Nel corso del consiglio nazionale dell’Udc, vengono eletti i nuovi organismi nazionali. Giuseppe Gargani, Ciriaco De Mita e Giuseppe De Mita (diventa anche vicesegretario nazionale) vengono indicati nella direzione nazionale.
A maggio la provincia di Avellino è chiamata al voto. Alle Europee, vari candidati dell’Irpinia ma nessuno riesce a conquistare un seggio a Bruxelles. Ma la novità (si fa per dire) politica è l’elezione di Ciriaco De Mita a sindaco di Nusco. Le amministrative di maggio in Irpinia vedono anche la vittoria di Mario Bianchino a sindaco della nuova realtà territoriale di Montoro, diventato comune unico dopo oltre due secoli di ‘spaccatura’.
Pietro Foglia agli inizi di giugno viene eletto Presidente del Consiglio Regionale. Una soddisfazione per l’Irpinia che si sente trascurata dalla Giunta Caldoro. La scelta su Foglia, uomo di carattere e vicino alle istanze della gente ripaga del vuoto dei primi tre anni.
Nonostante gli attacchi a Stefano Caldoro, l’Irpinia per il 2014 beneficia di molti fondi per infrastrutture, miglioramento idrogeologico, rifacimento centri storici grazie alla pratica dell’accelerazione della spesa.
Ad ottobre viene eletto il primo consiglio provinciale non votato dai cittadini. Al seggio ci vanno 1200 amministratori irpini. Vince Domenico Gambacorta. Il consigliere più votato è Enzo Alaia.

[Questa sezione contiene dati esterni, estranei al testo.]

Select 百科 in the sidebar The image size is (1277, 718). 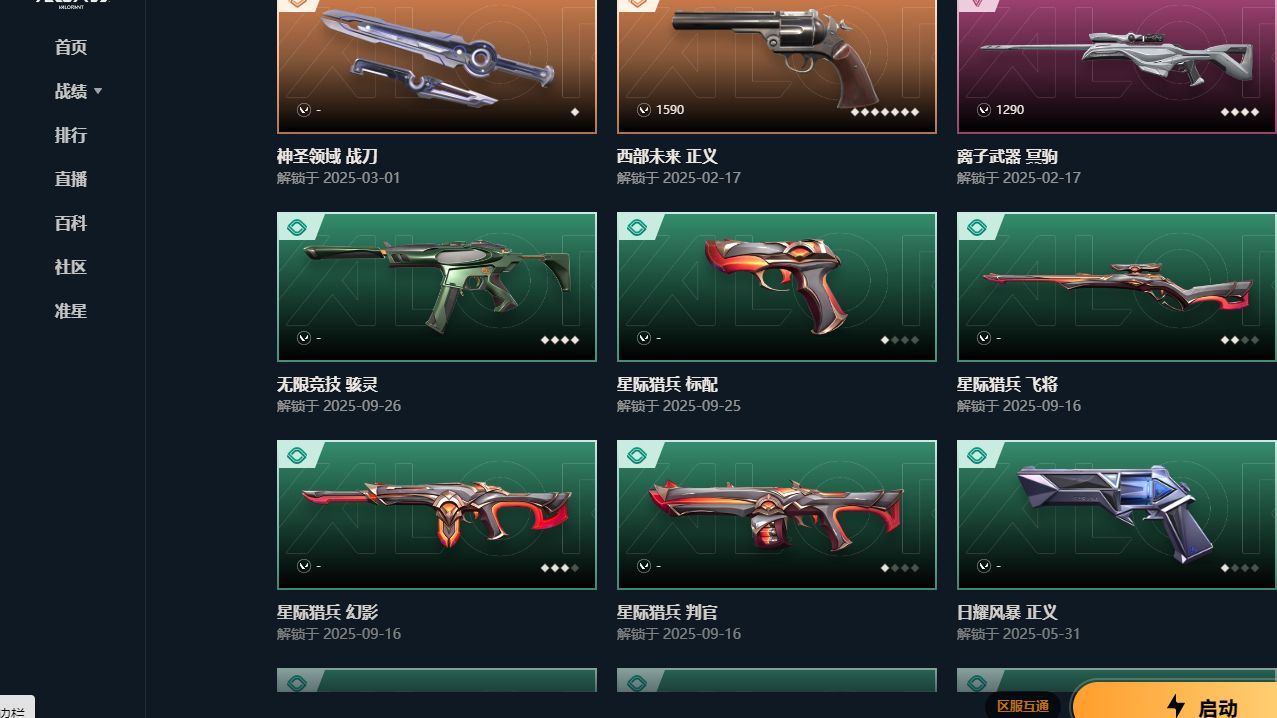pyautogui.click(x=71, y=223)
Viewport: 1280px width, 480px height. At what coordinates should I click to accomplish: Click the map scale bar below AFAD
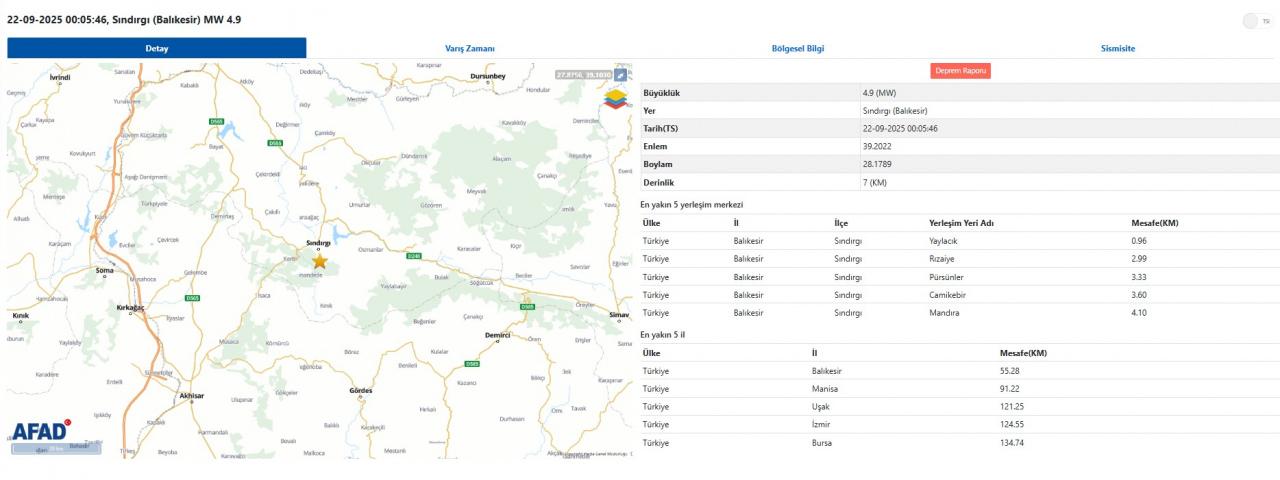(56, 449)
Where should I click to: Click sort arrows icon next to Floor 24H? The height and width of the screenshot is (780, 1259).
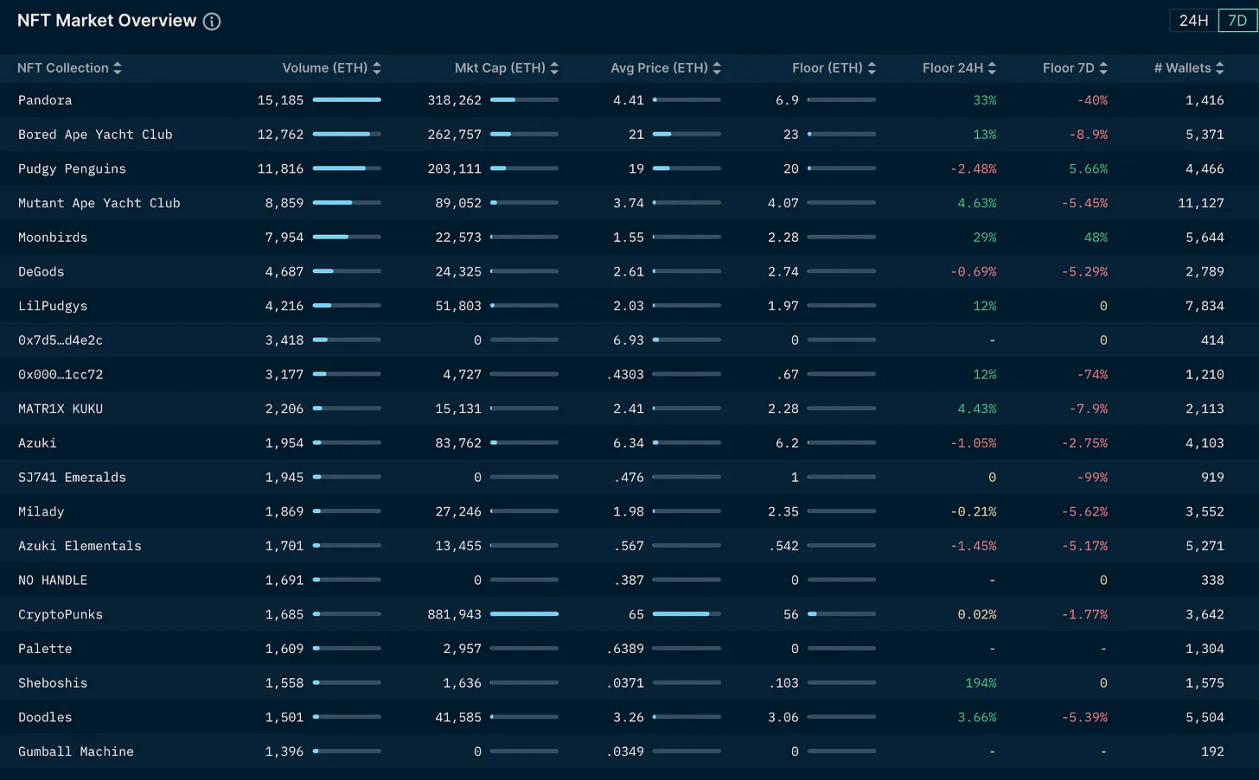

Gli irpini che siedono nelle due aule del Parlamento hanno da rallegrarsi: sono tra i più presenti. Partiamo dal Senato, Cosimo Sibilia di Forza Italia fa registrare il 93% delle presenze alle sedute. Spostiamoci all’altro ramo Carlo Sibilia registra 83% di presenze (al grillino va dato anche la palma del migliore per produttività tra i rappresentanti campani del suo gruppo) Luigi Famiglietti 75%, Giancarlo Giordano 74%, Angelo D’Agostino 70%, Valentina Paris 69%, Giuseppe De Mita 64%, Gianfranco Rotondi 52%.
Nella lotta agli sprechi, un primo segnale: la Società Alto Calore Patrimonio, posta in liquidazione, viene incorporata dall’Alto Calore Servizi.